Николай вдруг увидел её такой, какой не видал доселе, обычно лукавая и насмешливая, а последнее время усталая и даже жалкая, она необычайным образом изменилась. Таким радостным покоем и душевным умиротворением веяло от неё, что вся злость и боль Николеньки за нанесённую обиду испарилась куда-то, и он с невольной мягкой улыбкой слушал её страстный рассказ.
– А знаешь, как далеко простираются владения Шалаков?! Нет им ни конца, ни края! И день, и ночь ты можешь идти и не встретишь ни одного чужака, только лес и дикие звери вокруг! И ты можешь пройти много миль, в любую сторону света и никто никогда не скажет тебе: Нельзя! Нет! Никто не скажет! Эх, барин! Тому, кто не терял свободы и родины этого не понять! Я вот в неволе родилась, а душа моя всё одно, на волю стремиться!
Дарёнка перевела дух и утёрла усталым жестом вспотевший, грязный лоб.

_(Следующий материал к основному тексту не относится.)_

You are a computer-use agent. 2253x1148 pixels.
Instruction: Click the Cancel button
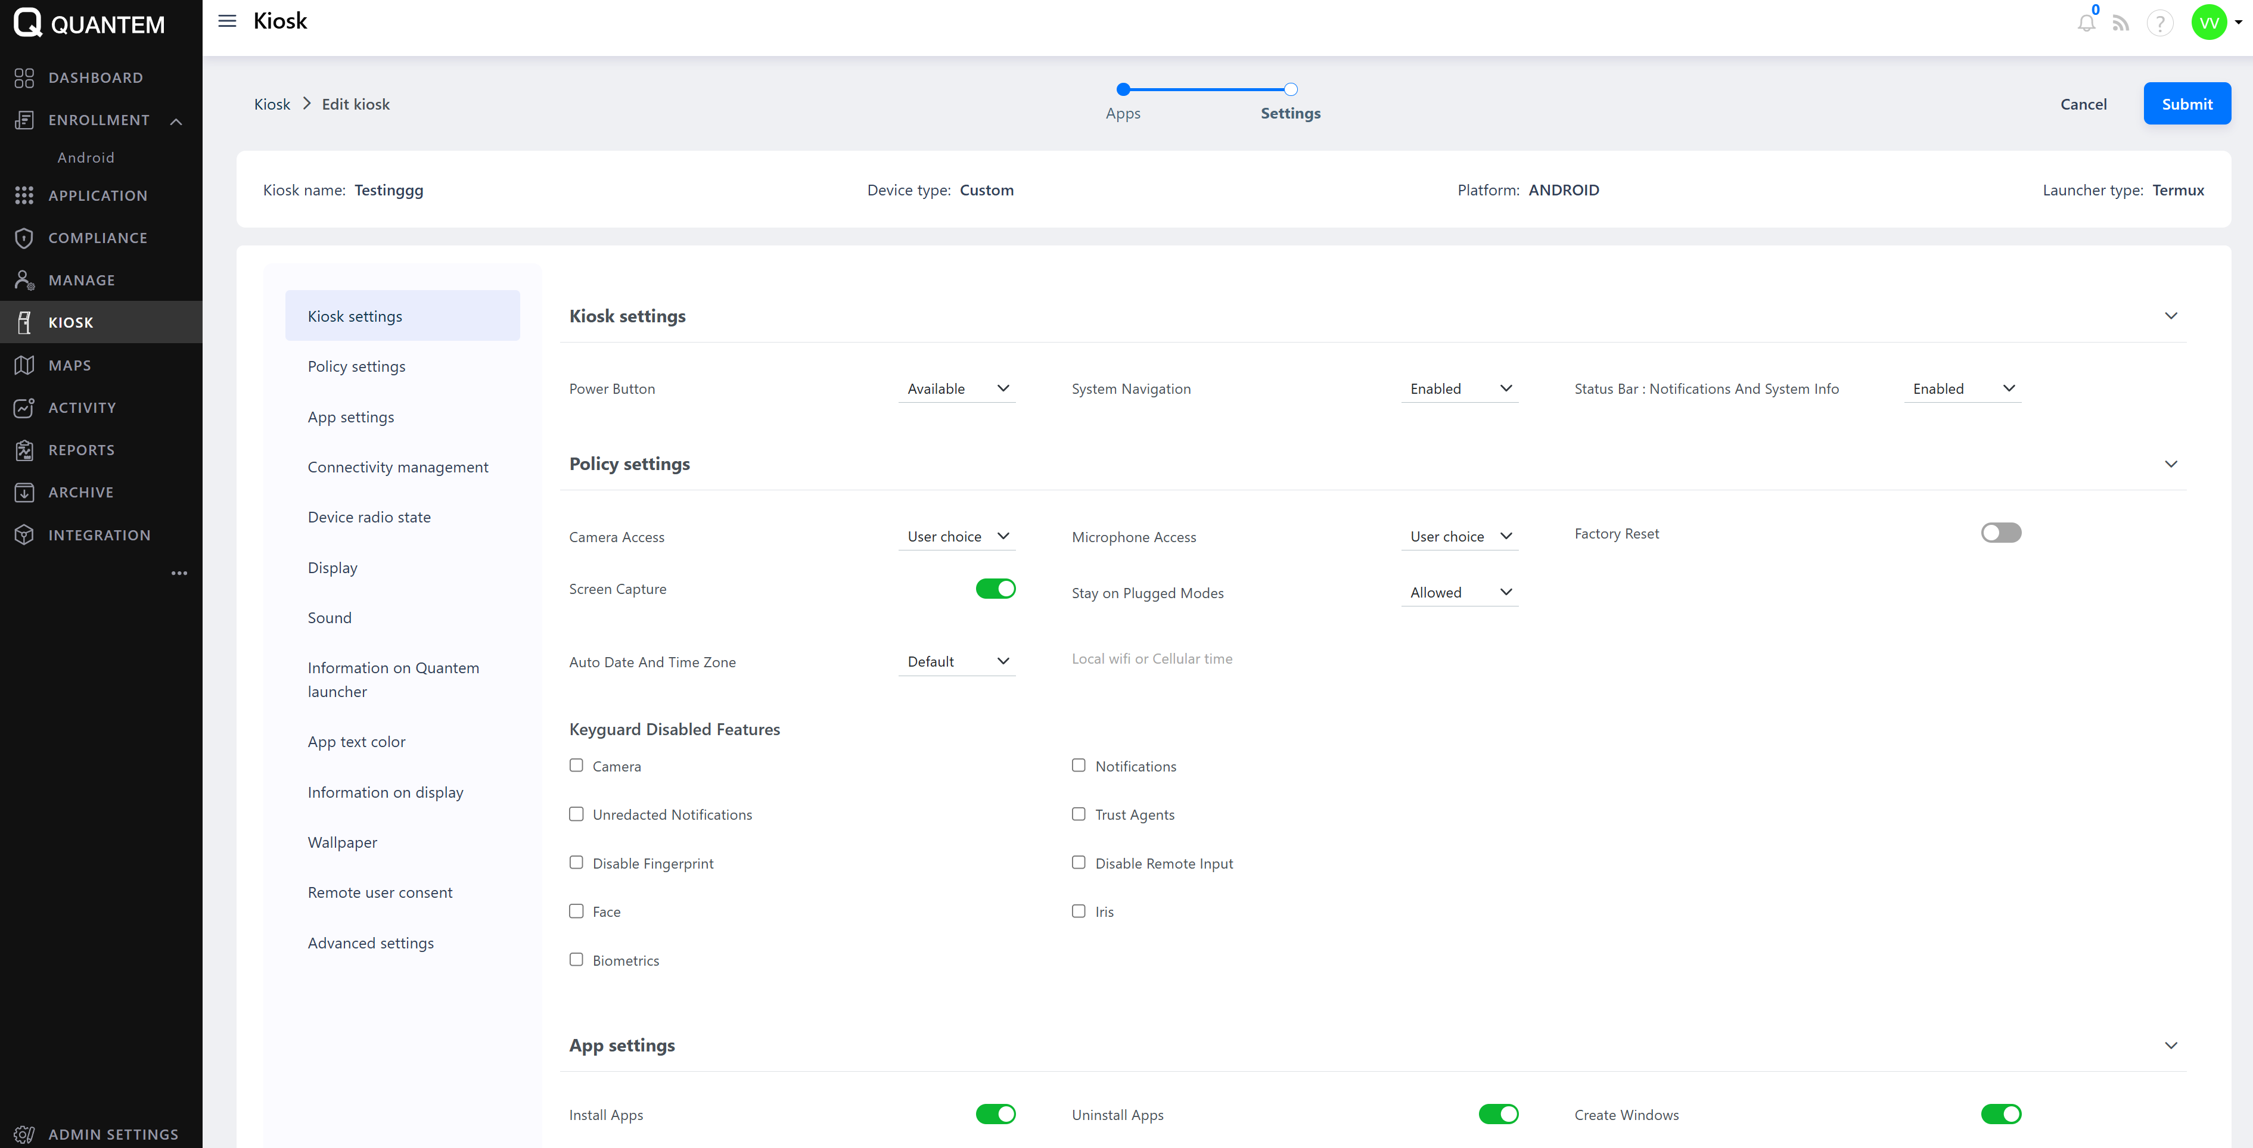(x=2083, y=104)
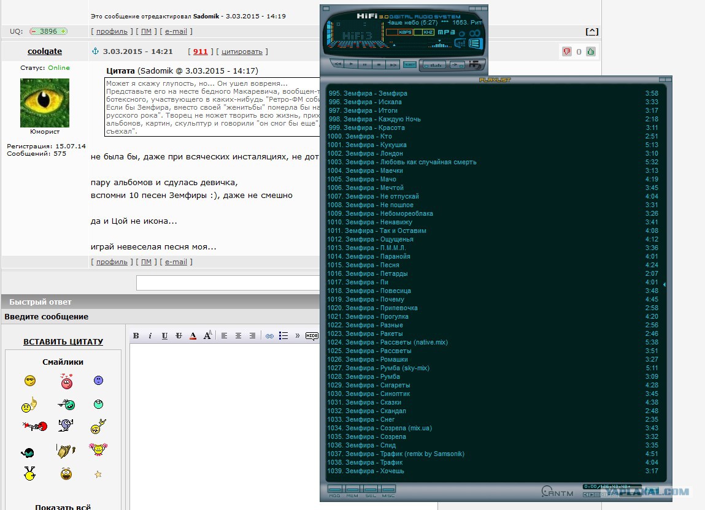Click 'ВСТАВИТЬ ЦИТАТУ' link
The height and width of the screenshot is (510, 705).
pos(63,341)
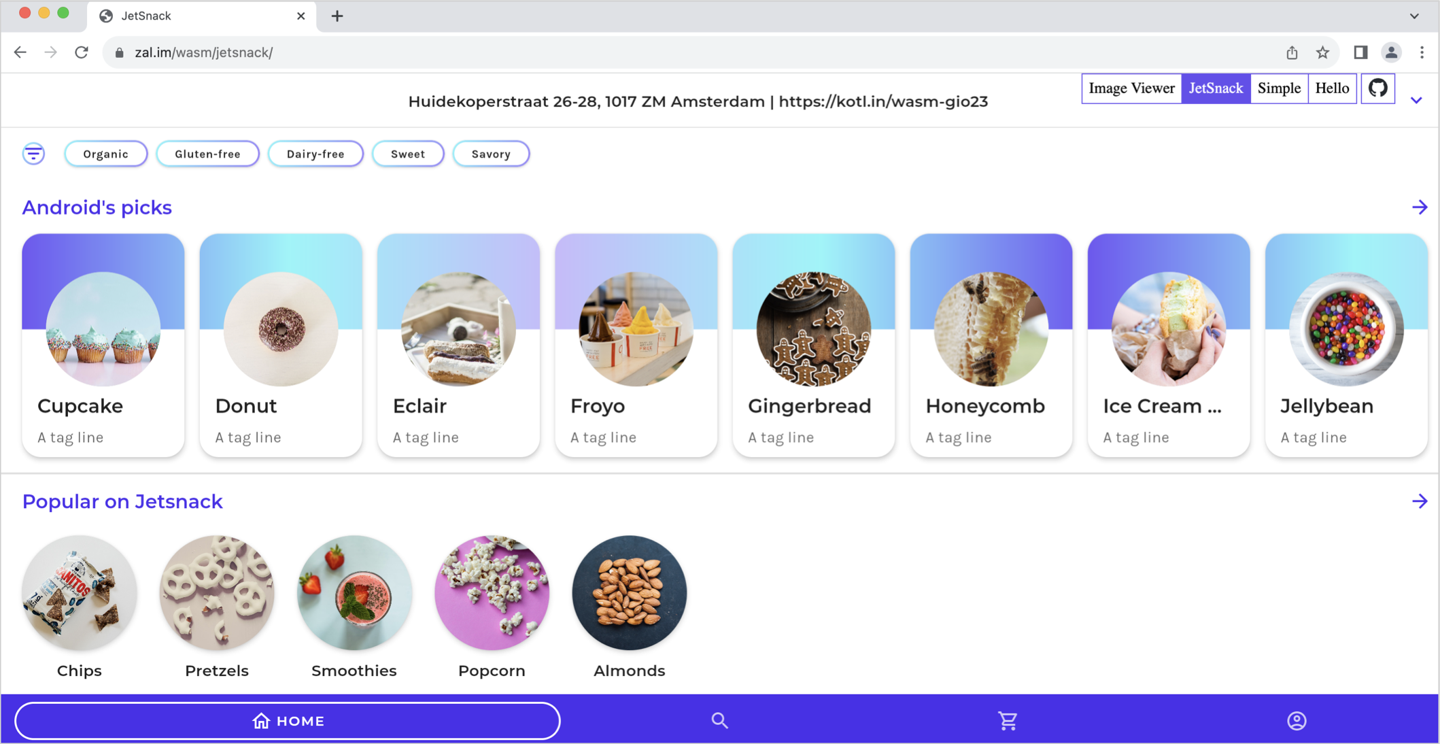The width and height of the screenshot is (1440, 744).
Task: Toggle the Dairy-free filter chip
Action: [315, 154]
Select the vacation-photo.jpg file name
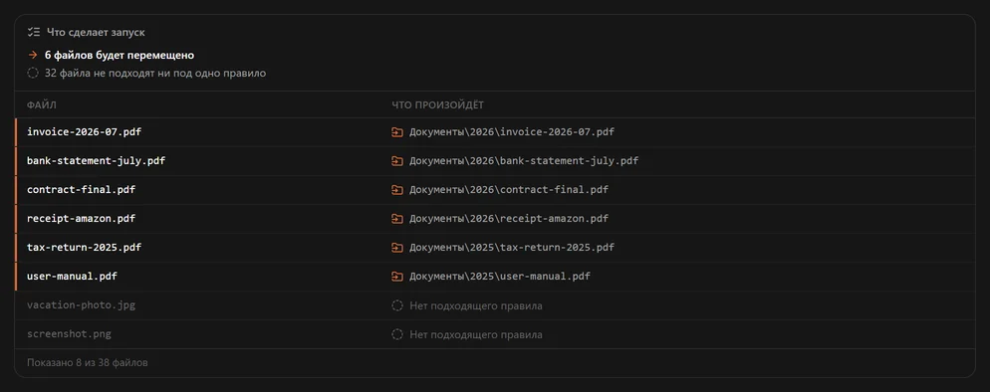The height and width of the screenshot is (392, 990). [81, 305]
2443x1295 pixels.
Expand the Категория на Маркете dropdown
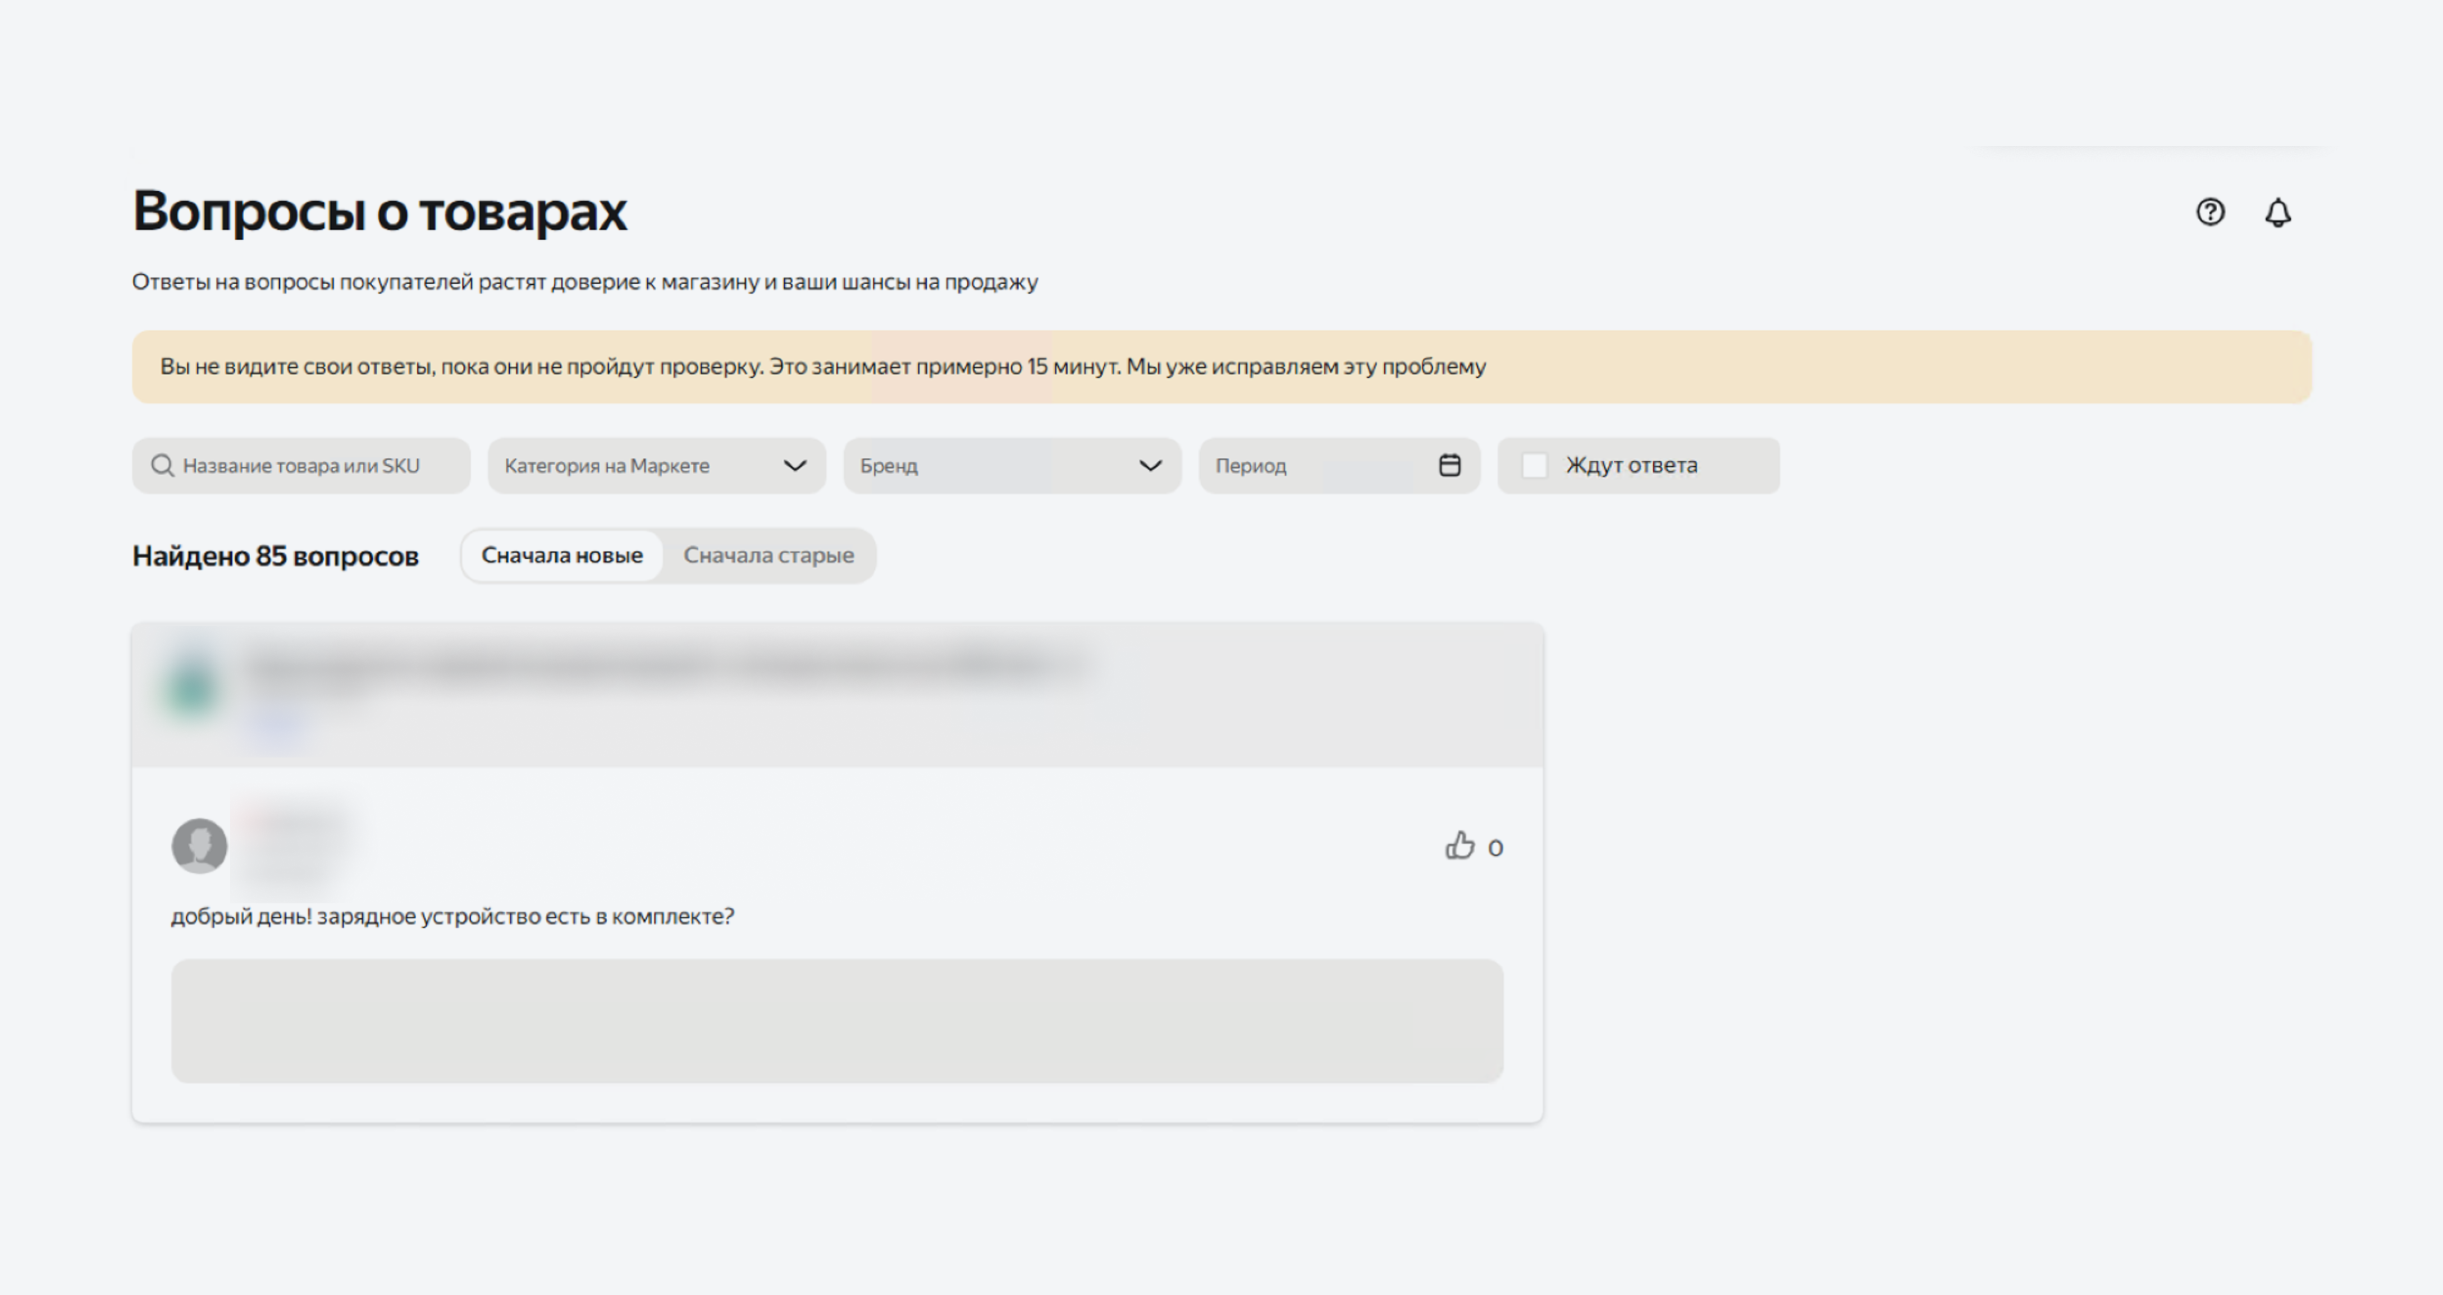point(656,465)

– Я, барин, ещё, когда малой была, хотела из дому уйти. Сбежала в лес, и так мне хорошо было, так вольготно! Иду – сама себе хозяйка! А как к границе имения подошла, так, словно ноги мне путами обвязали, я вперёд, а ноги не идут! Назад меня насилу тащат, будто чужие! Уж я и металась и выла, словно волчица, и землю грызла, да только стену невидимую клетки своей, перейти не смогла! Так по кругу всё имение обошла, да и назад вернулась… тогда мне моя старая бабка и объяснила про Абуджайскую Шаль, мол, не выпустит она пришельников! Навечно мы здесь останемся, навсегда… вот мне с тех пор и мечта была – свобода! Поманила меня Марья сладким словом, пообещала, коли я тебя в западню сведу – она мне Дверь в Монкалина откроет!
Дарёнка коротко и грустно взглянула ни притихшего Николеньку.
– Я, барин, дурно поступила. А ещё дурнее оттого, что на помощь вам не пришла бы, коли не догадалась – обманывает меня Марья! Нет у неё силы над мирами! А кабы не поняла я этого, каюсь, барин, не вернулась бы!
От такого признания у Николеньки больно кольнуло в сердце, и обида вновь ворохнулась в груди жгучим комком.
– Что ж… и на том спасибо! Как же догадалась ты, что обманули тебя ведьмы?
– Да просто! Сами посудите, барин, стала бы Марья скрывать, что ей двери других миров подвластны?! Да ни в жизнь! Как подумала я об этом, так и обмерла: глупая я глупая! Кому поверила-то? Марья удавилась бы за такой дар! Обладай она хотя бы его частью, давно взяла бы власть в Полянке, в Видящие бы вышла! Вот как! Нет, Николай Дмитриевич – не дано ей! Кто-то из вашей родни втихомолку в чужие миры заглядывает, а вот кто, о том Марья знает! Знает и прикрывает его!
– Что за чушь ты несёшь? – буркнул Николенька, – да мы только приехали сюда, а про миры иные так и вовсе намедни узнали!
– А батюшка ваш? Ведь он, кажется, третий год в Полянку ездит, ну как разыскал шаль Абуджайскую, да и с Марьей спутался?!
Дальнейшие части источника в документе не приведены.